An abstract class. This class is simply

class SequencedExecutor : public virtual Executor {};

This class adds an executor category where tasks execution order is the same as submit order.

DefaultKeepAliveExecutor

We’ve mentioned KeepAlive above. DefaultKeepAliveExecutor is one way folly offers to let an executor opt in the mechanism: any subclasses that inherit from DefaultKeepAliveExecutor will get the mechanism for free.

The current DefaultKeepAliveExecutor code has more features than we need to explore the mechanism. So let’s go back to time when this class was first introduced:

class DefaultKeepAliveExecutor : public virtual Executor {
 public:
  DefaultKeepAliveExecutor() : Executor() {}

  virtual ~DefaultKeepAliveExecutor() {
    DCHECK(!keepAlive_);
  }
 protected:
  void joinKeepAlive() {
    DCHECK(keepAlive_);
    keepAlive_.reset();
    keepAliveReleaseBaton_.wait();
  }

 private:
  bool keepAliveAcquire() override {
    auto keepAliveCounter =
        keepAliveCounter_.fetch_add(1, std::memory_order_relaxed);
    // We should never increment from 0
    DCHECK(keepAliveCounter > 0);
    return true;
  }

  void keepAliveRelease() override {
    auto keepAliveCounter = --keepAliveCounter_;
    DCHECK(keepAliveCounter >= 0);

    if (keepAliveCounter == 0) {
      keepAliveReleaseBaton_.post();
    }
  }

  std::atomic<ssize_t> keepAliveCounter_{1};
  Baton<> keepAliveReleaseBaton_;
  KeepAlive keepAlive_{makeKeepAlive()};
};

In the same commit, ~CPUThreadPoolExecutor starts to call joinKeepAlive, which calls wait on a baton. The wait will be unblocked only when keepAliveRelease is called. When is keepAliveRelease called? The KeepAlive destructor!

class KeepAlive : ... {
  ~KeepAlive() {
    reset();
  }
  void reset() {
    if (Executor* executor = get()) {
      auto const flags = std::exchange(storage_, 0) & kFlagMask;
      if (!(flags & (kDummyFlag | kAliasFlag))) {
        executor->keepAliveRelease();
      }
    }
  }
};

Every aquire increments a counter, and every reset decrements the counter. The last reset unblocks the join, which also unblocks the subclass’ destructor.

IOExecutor

We have seen QueuedImmediateExecutor that’s good for running CPU heavy tasks. Here we need one more executor category to run IO heavy tasks.

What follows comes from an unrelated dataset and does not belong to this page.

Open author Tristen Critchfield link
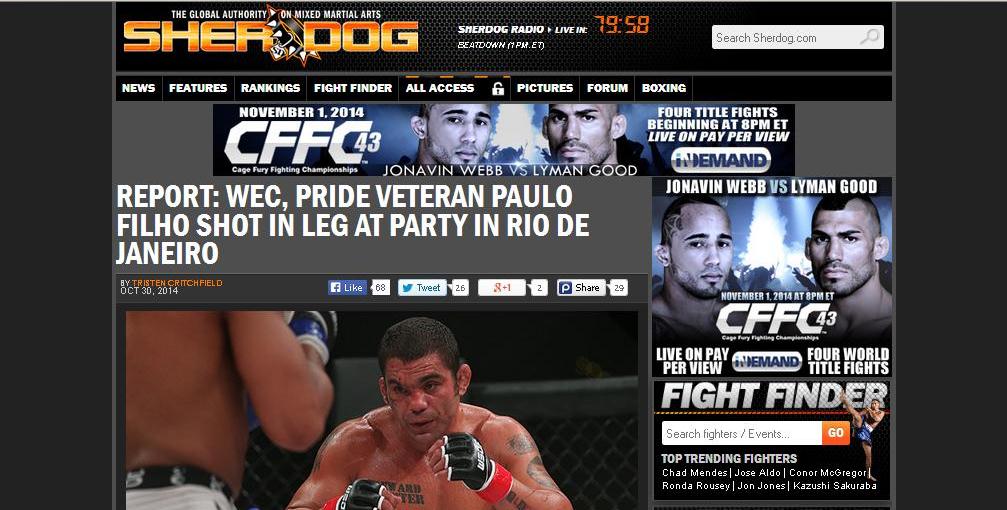1007x510 pixels. [x=177, y=283]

What is the difference you may ask? Think about how performing an I/O could block the caller: I/O call traps into the kernel, and then the kernel submits the IO request to hardware controller. The hardware controller interrupts the kernel when the request response is ready, and finally the kernel unblocks the caller.

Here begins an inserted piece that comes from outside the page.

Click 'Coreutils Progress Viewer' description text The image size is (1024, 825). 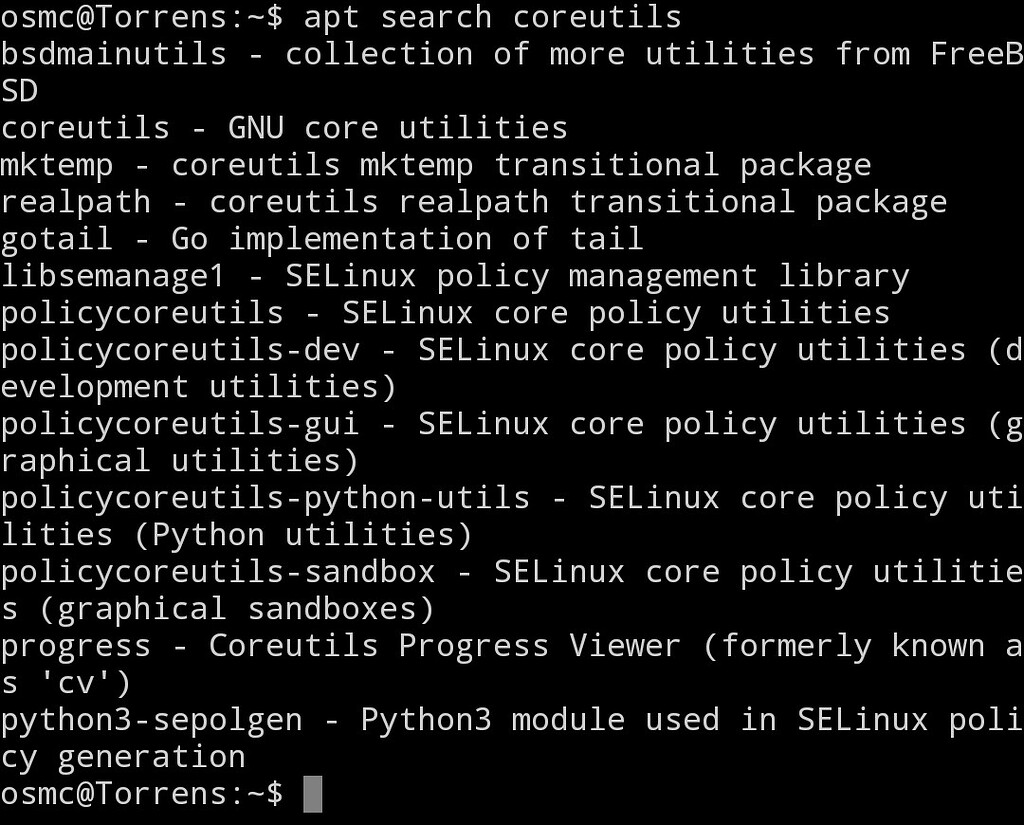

We need one kind of executor that performs the I/O tasks in an async way!

This IOExecutor is simple:

class IOExecutor : public virtual folly::Executor {
 public:
  ~IOExecutor() override = default;
  virtual folly::EventBase* getEventBase() = 0;
};

Because it doesn’t need any more concrete behaviors other than what Executor has provided. The intent of this class is to provide an interface for the subclass to use EventBase to handle async I/O.

Other Executors

There are a few other executors we won’t cover in this post:

SoftRealTimeExecutor
ExecutorWithPriority
ThreadedExecutor

We’ve covered enough categories that now we’re comfortable to read other parts of the library that heavily leverage executors. EventBase and folly::Future are the most important ones that come to my mind.